Arriving at the FT’s monolithic offices overlooking the Thames on the Tuesday morning, I was a little nervous (I think it was all the black-tinted glass), but Editorial Assistant Carly swiftly put me at my ease. Three hours of technical training followed a tour of the office, leaving me desperately memorising keyboard shortcuts.

I was to shuttle between the Books and House and Home desks upstairs at the FT. Both teams were welcoming and took the time to ask about me, despite a shorter than normal press deadline: there were two bank holidays in my first week, the second because William and Kate were getting married on the Friday. Consequently, I was told, we only had three days to do everything that normally takes five. Better get on with it then.

My first proper job was to read over the draft of the Books section destined for next weekend’s supplement, checking it for errors and accuracy, as well as more sentence-level suggestions. That my comments were received as sensible was an initial relief, and it was genuinely gratifying that I was being taken seriously in what were my first couple of hours in the office. Fact-checking is an important part of the job – I found myself on the phone to an estate agent in Detroit for over half an hour, trawling databases for apparently non-existent properties in the name of factual correctness.
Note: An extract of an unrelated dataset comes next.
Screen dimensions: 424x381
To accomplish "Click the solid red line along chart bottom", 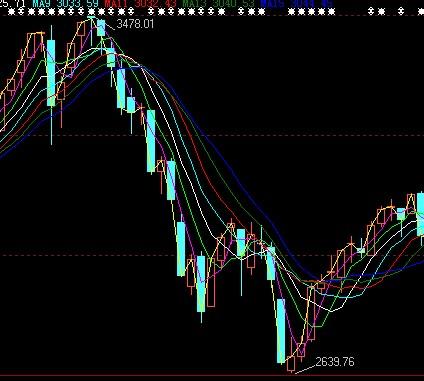I will pyautogui.click(x=212, y=375).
Later I fell into conversation with House and Home about artistic couples who have lived opposite one another, and the various things this could mean for their relationship and the nature of creativity. I ended up, sort of accidentally, with the task of researching the feasibility of the idea; an exciting sort of freedom for someone only on their second day, and there’s the promise of writing a short book review on the hopefully not-too-distant horizon.

This is my first experience of life as an intern, and so far what I’ve seen and done belie the clichés of menial tasks and little involvement that are often rumoured to be the intern’s lot: as yet, I haven’t been asked to make the tea.